EECS Special Seminar

Dennis A. Dean, II, Ph.D.
Graphs, Languages, Automation and other Approaches for Understanding Sleep and Public Health Outcomes
Harvard Medical School
Glennan 313
2:00 - 3:00 PM
April 16, 2014

The sleep-wake and circadian (internal time keeping) systems directly and indirectly influence nearly all bodily functions, including cognitive performance/behavior and cardiovascular outcomes. Traditionally, dynamical models have been used to predict sleep-wake and circadian states and their effects on outcome measures from impatient studies.  A growing need in sleep and circadian biology is to apply models and methods developed experimentally to field and occupational settings, and to the analysis of existing epidemiological scale data sets. This requires the development of analytical methods that are appropriate for finding solutions to a range of applied problems. To address this need, problem specification methods from formal language theory in computer science are integrated with traditional analysis approaches. The resulting algorithms allow robust and efficient incorporation of sleep and circadian principles in applied problems where these systems are strong determinants of important outcomes. Specific applications of these algorithms will include designing crew schedules for NASA and analyzing individual cortisol pulsatility. Recent work in automating epidemiological scale analysis of sleep studies will be presented to motivate opportunities to advance sleep research with informatics and engineering principles.  Specific examples will include automating spectral analysis of the electroencephalogram (EEG) signal and extracting novel indices from plethysmography.

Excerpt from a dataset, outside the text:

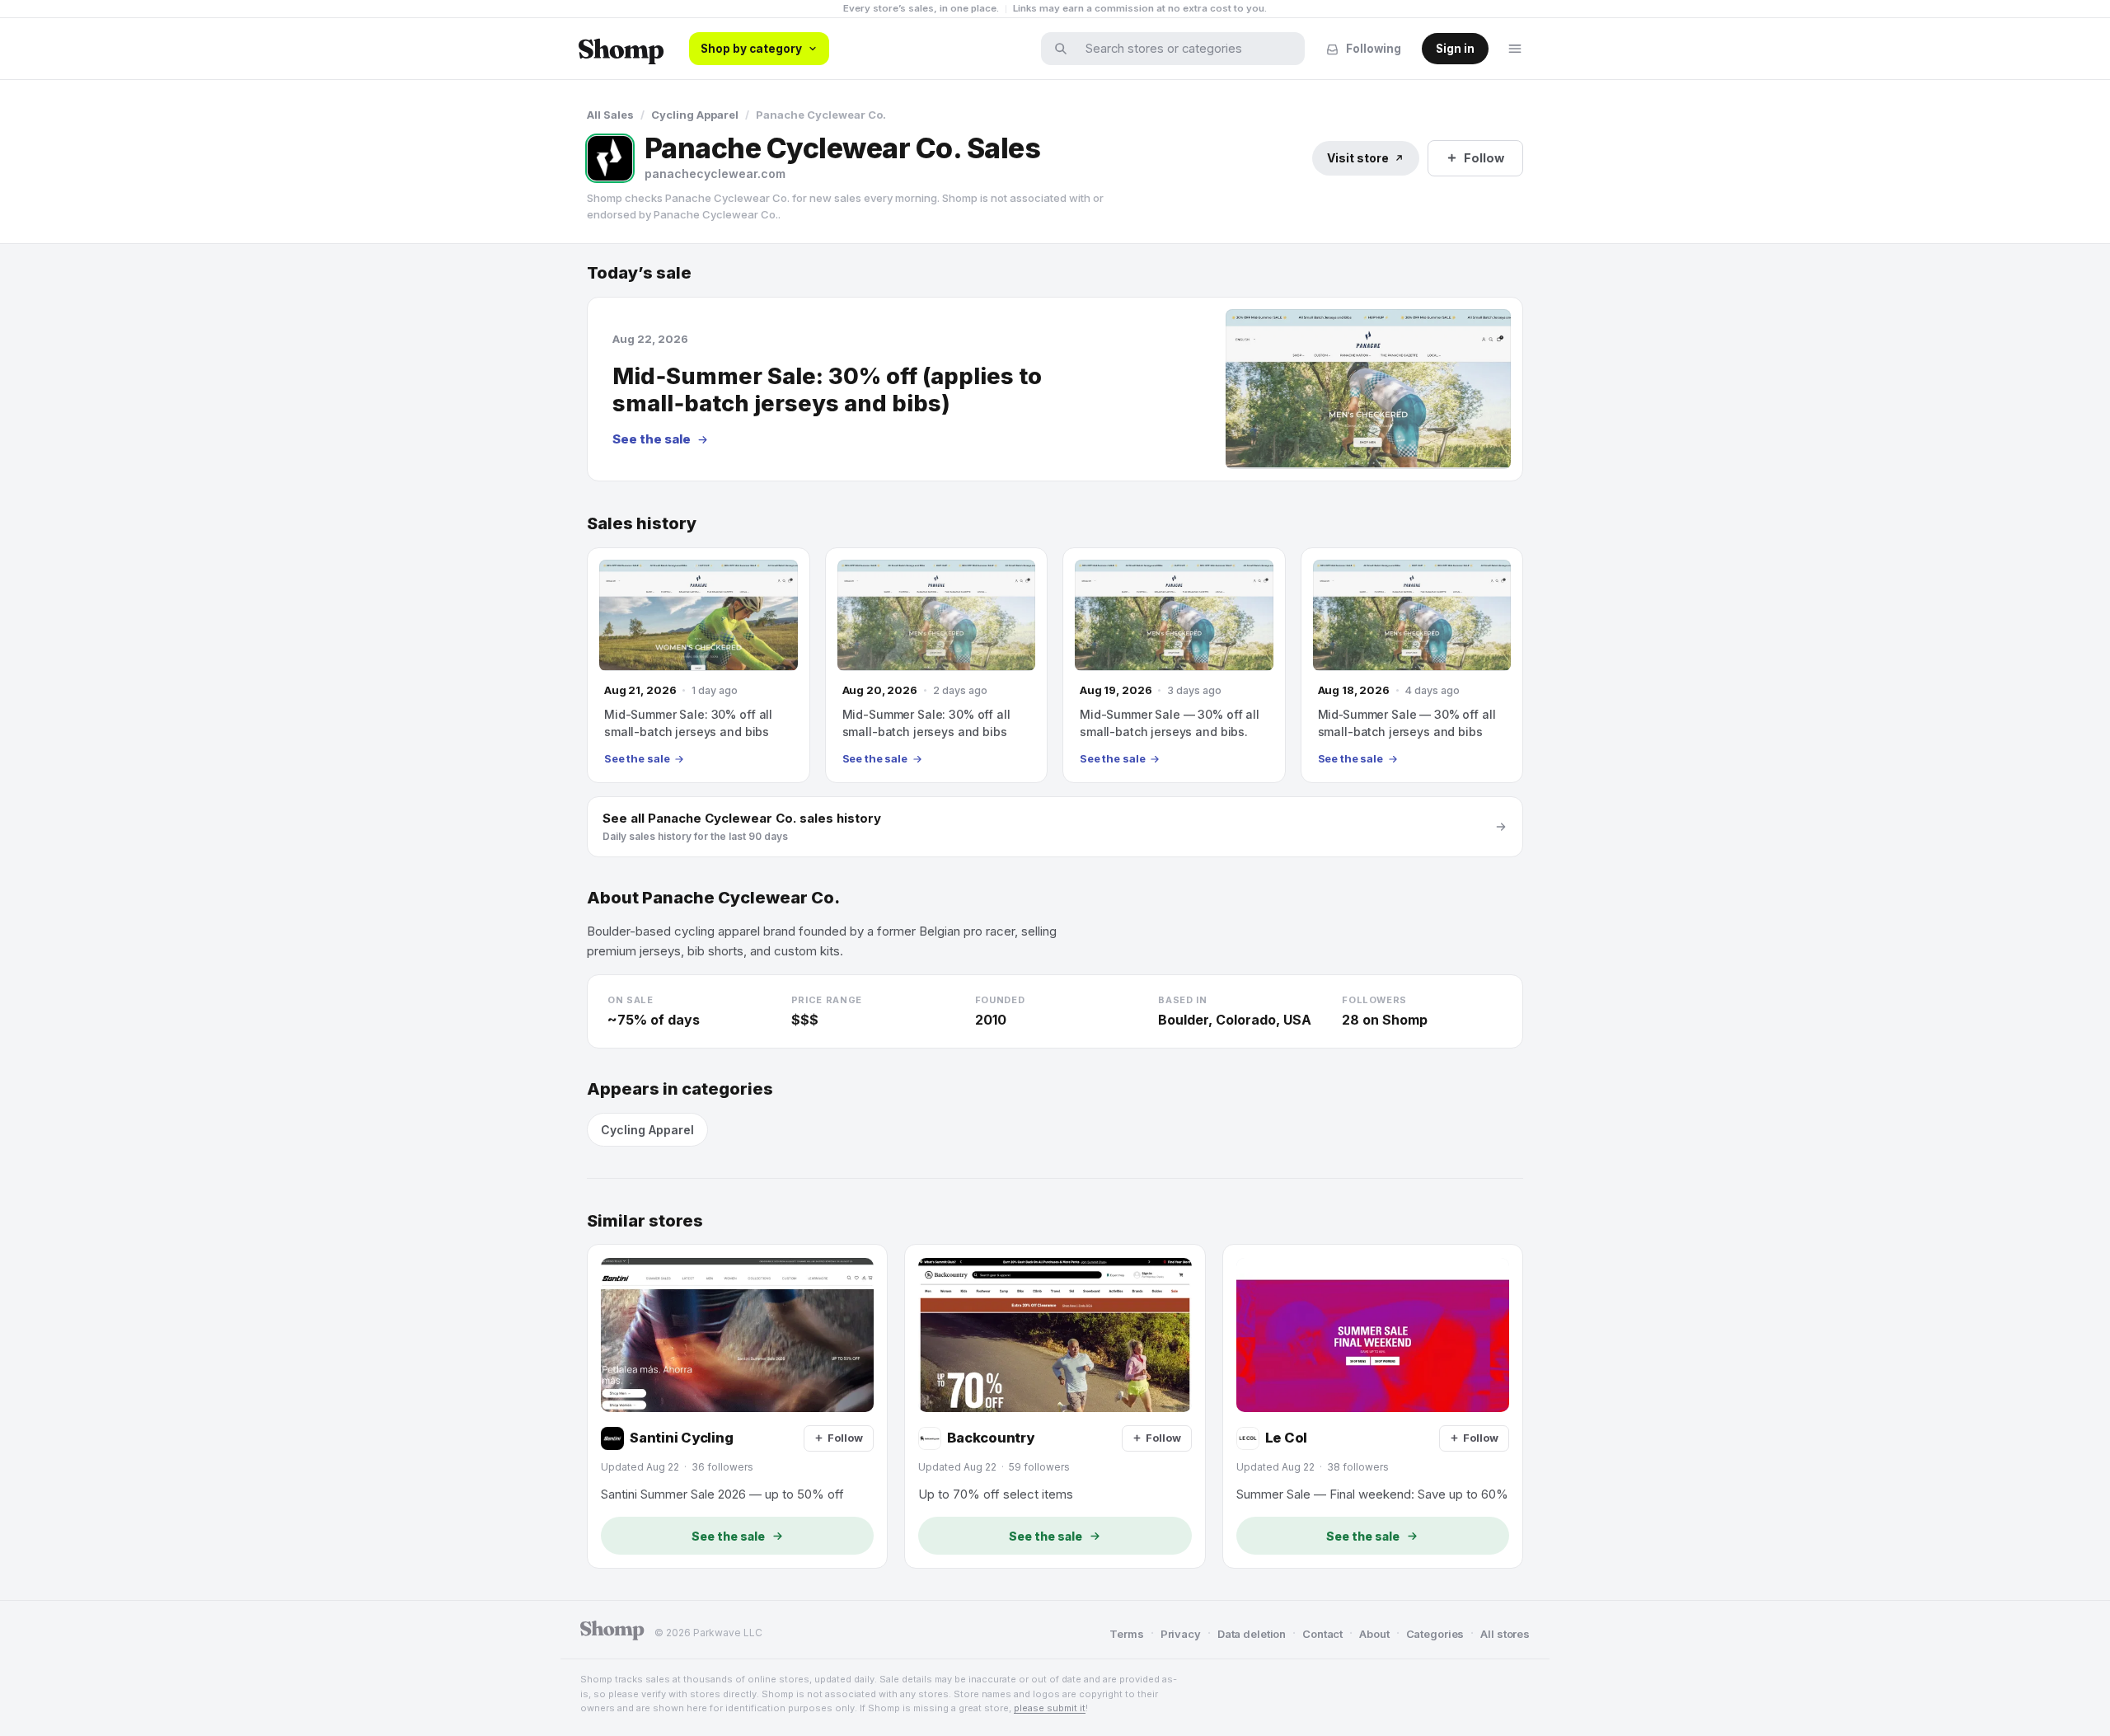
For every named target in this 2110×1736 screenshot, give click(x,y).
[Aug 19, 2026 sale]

Dr. Dean is a postdoctoral fellow in the Program in Sleep Epidemiology and the Program in Sleep and Cardiovascular Medicine at Brigham and Women’s Hospital and Harvard Medical School, under the direction of Dr. Susan Redline. His research is directed at elucidating the physiological relationship between sleep and hypertension by integrating objective statistical model building techniques with traditional sleep data analysis techniques. Dr. Dean is collaborating with Brown University’s Sleep for Science Laboratory to study the relationship between ADHD, obstructive sleep apnea, and plethysmography. Collectively, Dr. Dean’s postdoctoral research targets the development of ‘Big Data’ techniques that can be applied to large databases of sleep studies in order to identify associations of sleep with public health outcomes.

Dr. Dean has fifteen years of scientific software tool development experience and is skilled in developing automated analyses that include formal language methods and mathematical modeling techniques. He obtained a bachelor’s of science in Computer Science from SUNY-Empire State and a Master’s of Science in Computer Science with an emphasis in Machine Learning from the University of Massachusetts-Lowell. He is a graduate of the University of Massachusetts intercampus PhD program in Biomedical Engineering and Biotechnology and completed a certificate in applied statistics sponsored by the Harvard Catalyst. Dr. Dean’s research is funded by the Heart, Lung and Blood Institute at the National Institutes Health and the Periodic Breathing Foundation.